PROVIDED TEXT:
— START —
Reservists Aged 65? Who Do You Think You Are Kidding, Mr Starmer?

Reservists aged 65? Who do you think you are kidding, Mr Starmer?

BRUCE NEWSOME

THE government is planning to raise the age limit for reserve forces from 55 to 65. Former armed forces personnel will also remain on call for an extra decade, to 65.

Unfortunately bureaucrats have lost touch with many members of the strategic reserve, so they are not sure of numbers or where they are. Some won’t be found, some won’t opt in. Reprocessing these personnel will be very difficult, for little gain in combat power.

So why bother?

The government says they will help Britain during war.

War? Not as combatants, they won’t.

How would 65-year-olds be utilised?

The government hasn’t specified, except to say that some would be needed in specialist, non-combat roles, such as cybersecurity, though I can’t imagine the number qualified in cybersecurity would add up to much.

The real reason?

Exaggerating the strength of UK armed forces.

As I have reported in TCW already, these forces are declining in quantity and quality, due to woke recruiting, out-sourcing, bad management, DEI, foreign bias and lawfare.

The count of all armed personnel (active and reserve) this fiscal year is fewer than 182,000, of whom 147,000 are officially employed full-time. If the strategic reserve contains the rumoured 95,000 men and women, keeping them on the books longer enables the government to claim a 50 per cent larger strength.

However I doubt that most of the reservists would be discoverable or useful. Even when current active personnel age into the 55-65 group, most won’t be useful. Most active armed personnel today are not ready for deployment.

The government needs to improve voluntary recruitment and retention rather than oblige its current, already-unhappy personnel to serve longer.

Overall, UK armed forces were 8,590 personnel (6 per cent) below target strength at the start of this fiscal year.

The Navy has failed to meet recruitment goals each year since 2010. In recent years, it has fallen short of target by 40 per cent. The Navy employed 33,000 sailors and Marines, as of April last year, a shortfall of 8 per cent.

The RAF is short of pilots, and is employing Indians to train them. It held 32,000 personnel as of April last year, a shortfall of 13 per cent.

Since 1975, the Army has more than halved. It is at its smallestsize since the Napoleonic Wars. It counted fewer than 71,000 soldiers in June 2025, a shortfall of 2,000. The government’s ambition is to budget only a few thousand more (probably to 76,000).

Most soldiers are not readyfor deployment as combatants. A recent book estimates that the Army ‘might be able to generate a single division of about 30,000 troops for a one-off intervention’.

Wokeness is driving all this.

First, advertising went woke since the 2000s. In one advert released in 2018, a patrol stops for a Muslim soldier to pray. This is unnecessary (the Koran allows for religious obligations to be suspended during military operations) and inefficient and dangerous (illustrated by the other soldiers sitting around, exposed and unready).
— END —
YOUR INSTRUCTIONS: Reproduce word for word the passage of the reservist article that opens with the words "The government says" and closes with "bias and lawfare.". The records come from a separate source.

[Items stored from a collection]
— START —
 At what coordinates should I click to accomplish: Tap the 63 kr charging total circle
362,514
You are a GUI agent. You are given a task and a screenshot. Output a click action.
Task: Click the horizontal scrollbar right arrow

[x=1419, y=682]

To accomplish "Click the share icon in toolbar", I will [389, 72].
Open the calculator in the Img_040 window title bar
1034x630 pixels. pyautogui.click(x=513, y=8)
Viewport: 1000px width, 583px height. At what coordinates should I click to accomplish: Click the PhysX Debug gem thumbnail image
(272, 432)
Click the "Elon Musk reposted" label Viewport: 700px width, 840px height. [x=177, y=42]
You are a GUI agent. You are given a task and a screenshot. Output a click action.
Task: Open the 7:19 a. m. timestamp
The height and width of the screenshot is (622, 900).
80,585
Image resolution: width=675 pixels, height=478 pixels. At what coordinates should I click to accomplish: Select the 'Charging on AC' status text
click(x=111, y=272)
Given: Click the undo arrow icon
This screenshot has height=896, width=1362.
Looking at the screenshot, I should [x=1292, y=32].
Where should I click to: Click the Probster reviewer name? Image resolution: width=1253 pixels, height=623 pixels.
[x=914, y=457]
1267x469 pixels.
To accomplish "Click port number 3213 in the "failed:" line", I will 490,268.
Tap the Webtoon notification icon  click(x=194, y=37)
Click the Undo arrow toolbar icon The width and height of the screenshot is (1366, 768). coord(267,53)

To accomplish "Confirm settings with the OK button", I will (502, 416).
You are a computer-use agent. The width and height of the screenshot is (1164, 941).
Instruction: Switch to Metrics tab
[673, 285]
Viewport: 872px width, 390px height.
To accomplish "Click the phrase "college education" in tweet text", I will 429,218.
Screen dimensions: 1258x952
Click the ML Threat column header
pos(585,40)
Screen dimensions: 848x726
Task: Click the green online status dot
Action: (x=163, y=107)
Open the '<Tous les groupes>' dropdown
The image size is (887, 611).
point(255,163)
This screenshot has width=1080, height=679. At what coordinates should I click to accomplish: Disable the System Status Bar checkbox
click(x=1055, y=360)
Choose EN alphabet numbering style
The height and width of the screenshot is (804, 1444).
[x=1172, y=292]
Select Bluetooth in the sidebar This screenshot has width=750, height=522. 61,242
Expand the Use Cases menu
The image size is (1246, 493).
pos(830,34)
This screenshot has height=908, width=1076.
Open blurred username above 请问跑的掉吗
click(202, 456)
— END —
SOLUTION TO THIS PROBLEM:
The government says they will help Britain during war.

War? Not as combatants, they won’t.

How would 65-year-olds be utilised?

The government hasn’t specified, except to say that some would be needed in specialist, non-combat roles, such as cybersecurity, though I can’t imagine the number qualified in cybersecurity would add up to much.

The real reason?

Exaggerating the strength of UK armed forces.

As I have reported in TCW already, these forces are declining in quantity and quality, due to woke recruiting, out-sourcing, bad management, DEI, foreign bias and lawfare.